Archimedes ist eine Ballonsonde, die zur Erforschung der Marsatmosphäre eingesetzt werden soll. Es handelt sich um einen mit Helium gefüllten, kugelförmigen Überdruckballon mit etwa zehn Metern Durchmesser, den die Mars Society Deutschland für den von der AMSAT-Deutschland geplanten Mars-Satelliten AMSAT P5A als Nutzlast konzipiert hat. Ein Mitflug ist auf anderen Marssatelliten möglich, an die Archimedes angepasst werden kann.
Das Konzept von Archimedes ist, dass zur Untersuchung der Hochatmosphäre ein Ballon bereits im Weltraum aufgeblasen wird und beim folgenden Eintritt in die Marsatmosphäre als Hyperschall-Bremskörper wirkt, um anschließend die Atmosphäre auf einer niedrigeren Umlaufbahn wieder zu verlassen. Nach mehreren solcher Atmosphären-Durchflüge soll er in der Atmosphäre verbleiben und langsam zum Boden sinken. Dabei sollen Messinstrumente kontinuierlich während der Durchflug-Phasen und über den gesamten Verlauf des Abstiegs Messdaten der Atmosphäre im hypersonischen und subsonischen Bereich aufnehmen. Außerdem sollen das Restmagnetfeld des Mars vermessen und hochauflösende Bilder während des Abstiegs gemacht werden.

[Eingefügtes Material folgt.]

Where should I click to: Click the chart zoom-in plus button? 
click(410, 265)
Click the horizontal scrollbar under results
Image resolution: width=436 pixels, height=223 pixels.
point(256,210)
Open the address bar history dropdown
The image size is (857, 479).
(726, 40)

Die Sonde ist nach dem altgriechischen Naturwissenschaftler Archimedes von Syrakus benannt, der unter anderem das Schwimmprinzip entdeckt und die Gesetze der Hydro- und Aerostatik erkannt hat. Gleichzeitig stellt der Name die Abkürzung für eine zusammenfassende Beschreibung der Mission und ihrer Instrumente dar: Aerial Robot, Carrying High resolution Imaging, a Magnetometer Experiment and Direct Environment Sensors.
Neben der Mars Society Deutschland e.V. und verschiedenen Instituten ist besonders die Universität der Bundeswehr München an diesem neuartigen Raumsonden-Projekt beteiligt. Die Projektleitung liegt beim dortigen Institut für Raumfahrttechnik, außerdem sind die Institute für Leichtbau, Thermodynamik, Werkstoffkunde und für Photogrammetrie und Kartographie beteiligt.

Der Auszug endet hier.